Protective action of 17β-estradiol in cardiac cells: implications for hyperkalemic cardioplegia

Background. Hyperkalemic cardioplegic solutions effectively arrest the heart, but may also induce intracellular Ca2+ loading and cellular hypercontracture, which could contribute to ventricular dysfunction associated with global surgical ischemia. Recently, it has been proposed that 17β-estradiol may possess protective properties in the ischemic myocardium. The purpose of the present study was to examine the action of 17β-estradiol on cardiac cells exposed to hyperkalemic stress. Methods. Single ventricular cardiomyocytes, a preparation devoid of vascular and neuronal elements, were isolated from guinea pig hearts, loaded with a Ca2+-sensitive fluorescent probe, and imaged by digital epifluorescent microscopy. The emitted fluorescence of the probe, a measure of intracellular Ca2+ concentration, and cell length were simultaneously recorded during hyperkalemic challenge, in the absence or presence of 17β-estradiol.
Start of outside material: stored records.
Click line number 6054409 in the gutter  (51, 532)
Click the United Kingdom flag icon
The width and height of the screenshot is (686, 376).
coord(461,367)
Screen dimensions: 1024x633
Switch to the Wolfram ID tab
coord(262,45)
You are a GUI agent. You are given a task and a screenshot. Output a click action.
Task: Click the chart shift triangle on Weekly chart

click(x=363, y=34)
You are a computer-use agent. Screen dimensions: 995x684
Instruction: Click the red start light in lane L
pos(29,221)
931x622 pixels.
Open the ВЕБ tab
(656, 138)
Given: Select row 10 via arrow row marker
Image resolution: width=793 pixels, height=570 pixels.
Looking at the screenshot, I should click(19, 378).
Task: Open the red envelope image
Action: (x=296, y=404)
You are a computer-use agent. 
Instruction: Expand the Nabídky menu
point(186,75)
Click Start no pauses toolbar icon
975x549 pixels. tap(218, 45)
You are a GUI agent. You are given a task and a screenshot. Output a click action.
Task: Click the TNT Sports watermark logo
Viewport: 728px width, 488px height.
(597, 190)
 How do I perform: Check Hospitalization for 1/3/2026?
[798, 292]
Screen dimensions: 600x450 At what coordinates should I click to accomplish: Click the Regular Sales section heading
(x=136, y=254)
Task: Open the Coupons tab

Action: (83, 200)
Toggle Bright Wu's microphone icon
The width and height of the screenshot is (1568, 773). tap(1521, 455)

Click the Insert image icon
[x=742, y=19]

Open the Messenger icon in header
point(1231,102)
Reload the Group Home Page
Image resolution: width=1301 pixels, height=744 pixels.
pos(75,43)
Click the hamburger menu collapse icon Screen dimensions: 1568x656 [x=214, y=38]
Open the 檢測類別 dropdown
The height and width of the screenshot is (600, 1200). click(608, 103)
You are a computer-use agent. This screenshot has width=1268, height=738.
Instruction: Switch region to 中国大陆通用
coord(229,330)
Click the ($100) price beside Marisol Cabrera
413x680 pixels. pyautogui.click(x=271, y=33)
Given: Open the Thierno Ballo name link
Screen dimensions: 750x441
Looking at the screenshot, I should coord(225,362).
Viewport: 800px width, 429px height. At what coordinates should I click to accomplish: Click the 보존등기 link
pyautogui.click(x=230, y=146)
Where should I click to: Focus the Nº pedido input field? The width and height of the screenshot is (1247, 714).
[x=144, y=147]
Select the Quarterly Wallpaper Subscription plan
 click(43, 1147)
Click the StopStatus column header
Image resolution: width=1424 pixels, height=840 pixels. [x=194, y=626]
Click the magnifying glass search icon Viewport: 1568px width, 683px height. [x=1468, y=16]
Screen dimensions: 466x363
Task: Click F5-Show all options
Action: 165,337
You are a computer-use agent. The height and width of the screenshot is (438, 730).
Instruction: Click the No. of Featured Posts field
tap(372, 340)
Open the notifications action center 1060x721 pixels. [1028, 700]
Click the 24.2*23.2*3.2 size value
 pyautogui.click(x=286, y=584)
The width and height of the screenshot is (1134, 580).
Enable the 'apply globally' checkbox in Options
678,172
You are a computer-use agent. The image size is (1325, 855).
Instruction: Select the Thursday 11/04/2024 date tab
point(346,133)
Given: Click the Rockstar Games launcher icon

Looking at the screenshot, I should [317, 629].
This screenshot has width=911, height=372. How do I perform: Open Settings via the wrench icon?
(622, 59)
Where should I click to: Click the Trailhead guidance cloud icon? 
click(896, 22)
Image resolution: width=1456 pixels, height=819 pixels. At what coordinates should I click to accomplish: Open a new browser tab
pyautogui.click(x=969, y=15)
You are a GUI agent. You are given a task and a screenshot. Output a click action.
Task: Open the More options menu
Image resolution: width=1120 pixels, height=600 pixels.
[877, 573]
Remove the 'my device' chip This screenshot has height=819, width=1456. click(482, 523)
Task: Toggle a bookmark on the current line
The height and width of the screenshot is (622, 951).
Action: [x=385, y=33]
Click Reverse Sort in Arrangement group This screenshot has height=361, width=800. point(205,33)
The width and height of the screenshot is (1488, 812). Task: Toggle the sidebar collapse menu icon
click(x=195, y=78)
Results. In control cardiomyocytes, the cytosolic concentration of Ca2+ was 138 ± 11 nmol/L and cell length 93 ± 11 μm. Exposure to high K+ (+16 mmol/L KCl) significantly increased cytosolic Ca2+ to 2,191 ± 187 nmol/L (p< 0.001), and produced cell shortening (length at 39 ± 5 μm; p< 0.001). 17β-Estradiol (10 μmol/L) acutely prevented high K+ to induce either intracellular Ca2+ loading (144 ± 13 nmol/L, p< 0.001) or hypercontracture (91 ± 10 μm, p< 0.001). Tamoxifen (10 μmol/L), an antiestrogen, abolished the protective effect of 17β-estradiol. Conclusions. We conclude that 17β-estradiol prevents hyperkalemia-induced Ca2+ loading and hypercontracture through a direct and tamoxifen-sensitive action in cardiomyocytes. This study raises the possibility that 17β-estradiol should be considered as a cardioprotective adjunct toward a safer hyperkalemic cardioplegia.